Wednesday, January 13, 2016
Legalized Marijuana Businesses Mostly Popping Up in Low Income Neighborhoods
When Amendment 64, the amendment seeking to legalize marijuana for recreational use by adults in Colorado, passed in November, 2012, Colorado became the first state to end the prohibition on marijuana in the United States. But not everyone is happy about it, especially families living in low-income neighborhoods. Why? That's where most of the marijuana facilities seem to be locating.
Neighborhood residents don't want it in their back yard
Many of the marijuana businesses have settled in poorer areas such as Elyria Swansea, Globeville and Northeast Park Hill in north Denver, and Overland to the south. City regulations restrict them to areas that are industrial; however, many low-income neighborhoods are next to industrial sites. While many marijuana business owners say they are being good neighbors, residents who live in these areas are concerned about the effect of weed being grown and sold in their back yard.

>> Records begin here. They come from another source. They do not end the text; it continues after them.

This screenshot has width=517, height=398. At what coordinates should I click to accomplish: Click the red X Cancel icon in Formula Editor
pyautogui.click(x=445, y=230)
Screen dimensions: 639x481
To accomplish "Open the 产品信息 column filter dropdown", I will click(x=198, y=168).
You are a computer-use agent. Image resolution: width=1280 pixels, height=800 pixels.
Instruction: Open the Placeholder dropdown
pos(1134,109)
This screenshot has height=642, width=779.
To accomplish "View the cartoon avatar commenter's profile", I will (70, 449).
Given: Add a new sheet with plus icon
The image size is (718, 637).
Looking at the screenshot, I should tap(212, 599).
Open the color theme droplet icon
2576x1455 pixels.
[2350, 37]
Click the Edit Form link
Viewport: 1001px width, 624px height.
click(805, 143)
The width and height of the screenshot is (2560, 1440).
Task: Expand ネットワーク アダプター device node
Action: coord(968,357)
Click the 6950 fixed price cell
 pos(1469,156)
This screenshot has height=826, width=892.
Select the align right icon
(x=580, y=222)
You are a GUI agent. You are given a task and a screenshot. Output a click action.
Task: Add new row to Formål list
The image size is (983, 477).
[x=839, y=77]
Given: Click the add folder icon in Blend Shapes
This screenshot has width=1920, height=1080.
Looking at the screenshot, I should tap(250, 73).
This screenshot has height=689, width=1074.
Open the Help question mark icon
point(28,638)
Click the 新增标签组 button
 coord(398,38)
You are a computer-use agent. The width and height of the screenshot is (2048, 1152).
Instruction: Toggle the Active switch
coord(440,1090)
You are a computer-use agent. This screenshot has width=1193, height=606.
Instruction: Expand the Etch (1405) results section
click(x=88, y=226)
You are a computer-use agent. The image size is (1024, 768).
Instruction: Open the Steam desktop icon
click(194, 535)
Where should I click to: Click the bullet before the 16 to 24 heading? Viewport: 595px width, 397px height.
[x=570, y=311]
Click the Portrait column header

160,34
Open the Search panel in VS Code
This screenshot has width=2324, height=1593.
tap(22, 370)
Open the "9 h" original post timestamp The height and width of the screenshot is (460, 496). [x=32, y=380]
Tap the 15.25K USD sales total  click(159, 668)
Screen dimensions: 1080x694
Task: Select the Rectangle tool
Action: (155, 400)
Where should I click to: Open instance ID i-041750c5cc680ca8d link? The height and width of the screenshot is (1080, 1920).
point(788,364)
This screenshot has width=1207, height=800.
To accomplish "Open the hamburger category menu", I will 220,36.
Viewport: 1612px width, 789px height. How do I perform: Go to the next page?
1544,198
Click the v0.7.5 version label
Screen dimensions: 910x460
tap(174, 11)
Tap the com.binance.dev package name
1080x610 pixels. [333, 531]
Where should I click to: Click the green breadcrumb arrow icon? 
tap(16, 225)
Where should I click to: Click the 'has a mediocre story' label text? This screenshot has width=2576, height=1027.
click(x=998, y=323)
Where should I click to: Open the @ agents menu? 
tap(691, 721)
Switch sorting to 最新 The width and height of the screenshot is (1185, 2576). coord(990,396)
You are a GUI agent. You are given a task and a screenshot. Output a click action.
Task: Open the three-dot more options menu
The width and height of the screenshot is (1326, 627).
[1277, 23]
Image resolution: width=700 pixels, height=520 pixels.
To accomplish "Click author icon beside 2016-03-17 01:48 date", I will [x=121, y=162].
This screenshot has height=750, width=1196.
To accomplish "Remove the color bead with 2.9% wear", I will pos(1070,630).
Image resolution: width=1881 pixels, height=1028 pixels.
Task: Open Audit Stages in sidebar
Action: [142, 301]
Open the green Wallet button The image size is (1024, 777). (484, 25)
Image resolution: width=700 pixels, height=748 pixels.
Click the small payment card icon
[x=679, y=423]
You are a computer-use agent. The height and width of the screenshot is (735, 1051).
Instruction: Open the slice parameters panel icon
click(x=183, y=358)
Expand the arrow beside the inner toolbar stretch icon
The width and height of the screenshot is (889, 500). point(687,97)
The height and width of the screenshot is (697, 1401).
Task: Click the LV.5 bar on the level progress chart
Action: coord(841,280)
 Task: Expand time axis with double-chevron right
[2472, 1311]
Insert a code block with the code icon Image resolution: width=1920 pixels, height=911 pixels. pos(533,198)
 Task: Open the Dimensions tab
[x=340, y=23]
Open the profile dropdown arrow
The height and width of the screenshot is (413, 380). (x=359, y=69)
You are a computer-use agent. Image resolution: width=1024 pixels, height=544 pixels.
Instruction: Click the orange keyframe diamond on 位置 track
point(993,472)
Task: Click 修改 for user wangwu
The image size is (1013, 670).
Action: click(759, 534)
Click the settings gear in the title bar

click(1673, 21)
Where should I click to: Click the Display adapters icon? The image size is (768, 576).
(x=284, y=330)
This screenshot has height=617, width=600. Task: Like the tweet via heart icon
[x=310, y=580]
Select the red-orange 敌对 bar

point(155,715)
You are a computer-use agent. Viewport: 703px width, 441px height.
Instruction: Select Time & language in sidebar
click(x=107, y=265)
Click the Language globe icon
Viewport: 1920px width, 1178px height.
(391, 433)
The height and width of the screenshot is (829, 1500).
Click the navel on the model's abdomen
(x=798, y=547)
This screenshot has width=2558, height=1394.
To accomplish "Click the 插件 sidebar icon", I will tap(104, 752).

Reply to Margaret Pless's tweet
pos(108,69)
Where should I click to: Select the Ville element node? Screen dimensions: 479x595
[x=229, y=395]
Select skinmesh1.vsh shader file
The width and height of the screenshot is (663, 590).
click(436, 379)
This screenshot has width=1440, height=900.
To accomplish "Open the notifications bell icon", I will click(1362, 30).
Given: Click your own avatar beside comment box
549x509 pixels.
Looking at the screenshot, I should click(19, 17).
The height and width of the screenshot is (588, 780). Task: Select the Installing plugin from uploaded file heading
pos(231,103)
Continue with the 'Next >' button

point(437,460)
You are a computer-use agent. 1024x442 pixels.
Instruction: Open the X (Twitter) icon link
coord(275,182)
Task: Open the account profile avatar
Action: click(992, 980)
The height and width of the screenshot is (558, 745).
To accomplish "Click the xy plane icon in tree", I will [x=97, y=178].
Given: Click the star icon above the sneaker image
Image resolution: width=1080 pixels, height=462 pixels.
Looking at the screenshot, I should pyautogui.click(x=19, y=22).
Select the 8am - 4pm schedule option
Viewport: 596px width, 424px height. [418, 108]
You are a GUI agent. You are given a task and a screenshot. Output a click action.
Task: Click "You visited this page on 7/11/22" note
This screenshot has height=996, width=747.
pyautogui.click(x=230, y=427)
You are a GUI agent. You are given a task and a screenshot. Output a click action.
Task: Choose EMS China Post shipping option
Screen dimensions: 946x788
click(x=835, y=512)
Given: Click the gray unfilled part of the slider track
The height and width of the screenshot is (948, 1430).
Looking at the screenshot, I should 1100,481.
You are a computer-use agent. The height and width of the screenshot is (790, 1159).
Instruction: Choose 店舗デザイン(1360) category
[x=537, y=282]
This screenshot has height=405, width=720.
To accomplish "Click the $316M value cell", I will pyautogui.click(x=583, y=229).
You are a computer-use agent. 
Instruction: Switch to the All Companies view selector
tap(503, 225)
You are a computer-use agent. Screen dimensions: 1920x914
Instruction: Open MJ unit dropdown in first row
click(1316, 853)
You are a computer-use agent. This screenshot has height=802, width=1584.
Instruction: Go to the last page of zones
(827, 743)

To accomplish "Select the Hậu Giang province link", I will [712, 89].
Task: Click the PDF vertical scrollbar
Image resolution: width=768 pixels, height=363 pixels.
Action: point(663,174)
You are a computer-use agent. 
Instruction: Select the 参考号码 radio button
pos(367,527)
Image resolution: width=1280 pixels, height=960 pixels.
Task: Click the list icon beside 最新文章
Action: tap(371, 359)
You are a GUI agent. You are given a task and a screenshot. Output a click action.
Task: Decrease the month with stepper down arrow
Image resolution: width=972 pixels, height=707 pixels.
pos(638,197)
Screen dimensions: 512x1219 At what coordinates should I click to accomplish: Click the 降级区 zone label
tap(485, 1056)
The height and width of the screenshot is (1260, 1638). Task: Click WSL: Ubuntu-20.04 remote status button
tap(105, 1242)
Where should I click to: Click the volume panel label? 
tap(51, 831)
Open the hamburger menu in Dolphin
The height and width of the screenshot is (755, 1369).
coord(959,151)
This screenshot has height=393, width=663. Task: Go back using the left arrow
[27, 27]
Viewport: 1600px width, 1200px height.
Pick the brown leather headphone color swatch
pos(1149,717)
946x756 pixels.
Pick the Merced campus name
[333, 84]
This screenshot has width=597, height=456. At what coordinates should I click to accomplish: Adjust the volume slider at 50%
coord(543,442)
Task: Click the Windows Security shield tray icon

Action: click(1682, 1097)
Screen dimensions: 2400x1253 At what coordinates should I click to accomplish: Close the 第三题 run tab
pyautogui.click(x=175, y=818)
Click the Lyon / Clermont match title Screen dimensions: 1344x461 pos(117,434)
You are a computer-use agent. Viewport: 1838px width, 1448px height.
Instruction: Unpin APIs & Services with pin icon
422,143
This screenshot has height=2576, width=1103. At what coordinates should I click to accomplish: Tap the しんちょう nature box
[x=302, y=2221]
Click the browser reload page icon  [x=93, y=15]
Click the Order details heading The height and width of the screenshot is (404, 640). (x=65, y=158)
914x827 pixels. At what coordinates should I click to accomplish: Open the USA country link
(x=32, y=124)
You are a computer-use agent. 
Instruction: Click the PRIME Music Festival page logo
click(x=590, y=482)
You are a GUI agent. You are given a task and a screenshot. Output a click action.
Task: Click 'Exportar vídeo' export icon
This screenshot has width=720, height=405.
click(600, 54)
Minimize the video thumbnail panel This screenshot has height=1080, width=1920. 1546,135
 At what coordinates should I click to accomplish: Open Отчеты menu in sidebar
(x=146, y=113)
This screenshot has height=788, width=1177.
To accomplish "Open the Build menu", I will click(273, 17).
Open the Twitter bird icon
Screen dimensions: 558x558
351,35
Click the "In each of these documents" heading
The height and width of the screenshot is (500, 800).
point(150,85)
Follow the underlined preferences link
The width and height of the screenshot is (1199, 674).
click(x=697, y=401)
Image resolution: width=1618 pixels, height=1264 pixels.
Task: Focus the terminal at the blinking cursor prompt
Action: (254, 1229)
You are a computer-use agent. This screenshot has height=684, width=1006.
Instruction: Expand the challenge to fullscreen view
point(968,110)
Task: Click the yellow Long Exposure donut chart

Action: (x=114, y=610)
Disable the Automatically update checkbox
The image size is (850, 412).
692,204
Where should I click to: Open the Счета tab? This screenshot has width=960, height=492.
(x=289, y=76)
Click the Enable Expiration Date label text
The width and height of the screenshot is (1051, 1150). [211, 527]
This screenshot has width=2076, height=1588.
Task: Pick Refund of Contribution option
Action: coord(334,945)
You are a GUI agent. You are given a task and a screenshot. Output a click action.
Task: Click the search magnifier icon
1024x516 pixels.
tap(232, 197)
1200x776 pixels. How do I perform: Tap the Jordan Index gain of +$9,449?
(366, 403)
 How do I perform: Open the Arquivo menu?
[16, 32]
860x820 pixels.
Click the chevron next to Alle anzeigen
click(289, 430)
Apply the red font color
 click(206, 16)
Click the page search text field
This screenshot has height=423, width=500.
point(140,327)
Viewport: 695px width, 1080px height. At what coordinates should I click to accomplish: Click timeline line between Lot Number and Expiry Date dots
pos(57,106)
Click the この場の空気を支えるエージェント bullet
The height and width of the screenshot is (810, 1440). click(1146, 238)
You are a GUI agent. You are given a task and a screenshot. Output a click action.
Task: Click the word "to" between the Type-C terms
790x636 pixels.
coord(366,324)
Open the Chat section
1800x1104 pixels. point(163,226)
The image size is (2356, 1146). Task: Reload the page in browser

What neighbors are concerned about
Many neighbors are citing the following concerns: rising crime, increased use of marijuana by teens, unlocked trash bins, and a disproportionate amount of marijuana businesses being located in their neighborhoods. While statistics have shown that crime in these area have increased only marginally since marijuana sales began, residents view it as simply undesirable industries moving into their neighborhoods.
One area in particular is along the city's southern area on either side of the Santa Fe Drive corridor that mostly covers the Overland neighborhood. This neighborhood has one marijuana license for every 47 people who live there. In addition, 70 percent of the residents are minorities. City officials continue to explore ways to create a more equal distribution of marijuana businesses.